## [DIRECTIONS]
Reproduce verbatim the lines of the listing, starting at the line that contains "will (126, 295)." and ending at the last line of the listing, both ends included.

## [MATERIAL]
········

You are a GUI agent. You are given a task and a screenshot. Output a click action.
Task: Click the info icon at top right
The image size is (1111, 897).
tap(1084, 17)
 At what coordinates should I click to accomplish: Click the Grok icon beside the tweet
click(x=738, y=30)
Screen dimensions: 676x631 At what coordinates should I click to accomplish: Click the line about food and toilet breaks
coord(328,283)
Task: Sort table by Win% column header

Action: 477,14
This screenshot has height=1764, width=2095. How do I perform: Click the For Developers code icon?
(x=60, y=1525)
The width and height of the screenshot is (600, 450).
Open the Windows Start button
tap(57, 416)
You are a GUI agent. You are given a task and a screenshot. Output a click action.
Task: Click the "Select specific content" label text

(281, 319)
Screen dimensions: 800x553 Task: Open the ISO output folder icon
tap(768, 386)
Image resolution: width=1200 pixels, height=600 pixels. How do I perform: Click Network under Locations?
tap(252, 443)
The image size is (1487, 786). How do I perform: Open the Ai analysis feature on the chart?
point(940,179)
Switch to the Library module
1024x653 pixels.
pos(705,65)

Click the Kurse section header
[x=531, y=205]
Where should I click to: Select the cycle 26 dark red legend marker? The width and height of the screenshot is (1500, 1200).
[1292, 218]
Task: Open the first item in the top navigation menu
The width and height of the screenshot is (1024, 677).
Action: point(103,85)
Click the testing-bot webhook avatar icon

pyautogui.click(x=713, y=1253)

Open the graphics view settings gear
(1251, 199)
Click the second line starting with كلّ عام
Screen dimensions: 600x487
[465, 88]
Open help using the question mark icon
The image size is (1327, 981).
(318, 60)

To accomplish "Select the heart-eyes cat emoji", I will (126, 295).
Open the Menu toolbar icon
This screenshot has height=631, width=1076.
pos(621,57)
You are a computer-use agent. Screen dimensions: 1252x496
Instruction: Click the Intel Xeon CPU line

········

## [EXERCISE SOLUTION]
To accomplish "Select the heart-eyes cat emoji", I will (126, 295).
Open the Menu toolbar icon
This screenshot has height=631, width=1076.
pos(621,57)
You are a computer-use agent. Screen dimensions: 1252x496
Instruction: Click the Intel Xeon CPU line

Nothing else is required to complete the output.